## SOURCE DATA
----------
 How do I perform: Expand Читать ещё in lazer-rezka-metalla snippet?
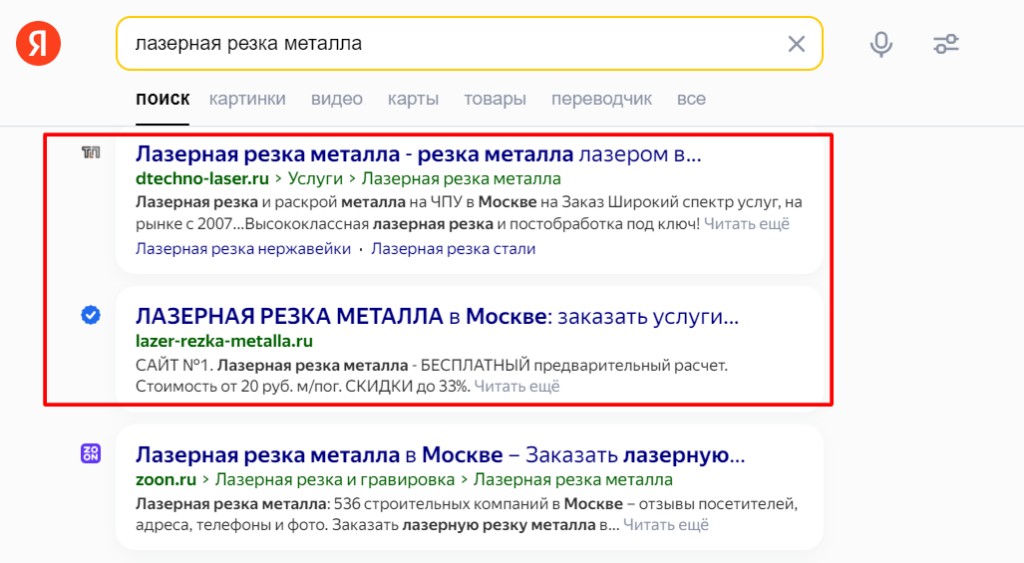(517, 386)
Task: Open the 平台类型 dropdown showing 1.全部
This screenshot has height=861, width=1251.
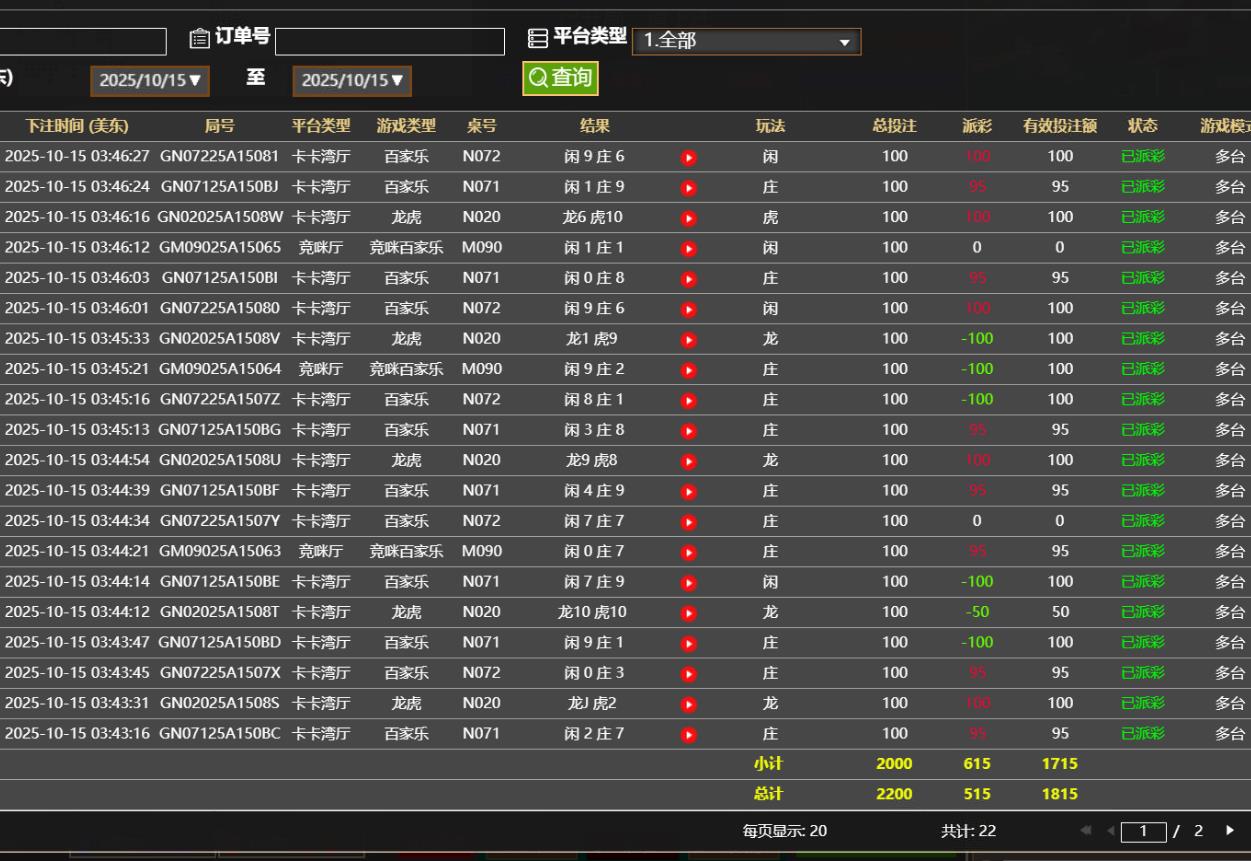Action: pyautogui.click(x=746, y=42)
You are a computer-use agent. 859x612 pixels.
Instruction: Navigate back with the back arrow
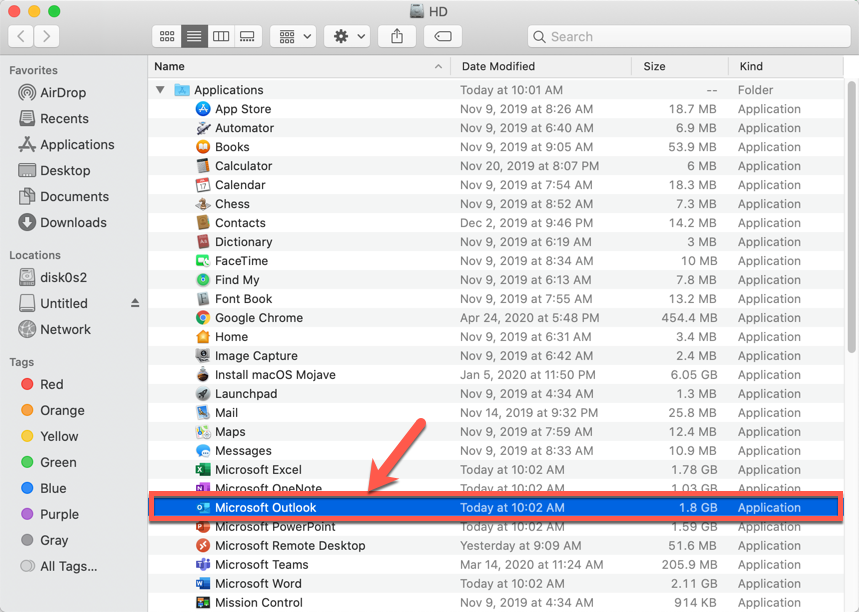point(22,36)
----------
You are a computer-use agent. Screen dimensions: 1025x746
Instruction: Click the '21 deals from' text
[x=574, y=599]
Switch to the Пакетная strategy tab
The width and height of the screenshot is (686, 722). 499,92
----------
## DIRECTIONS
Select and copy each line from the data that includes the word "computer".

## SOLUTION
You are a computer-use agent. 859x612 pixels.
You are a computer-use agent. Screen dimensions: 1025x746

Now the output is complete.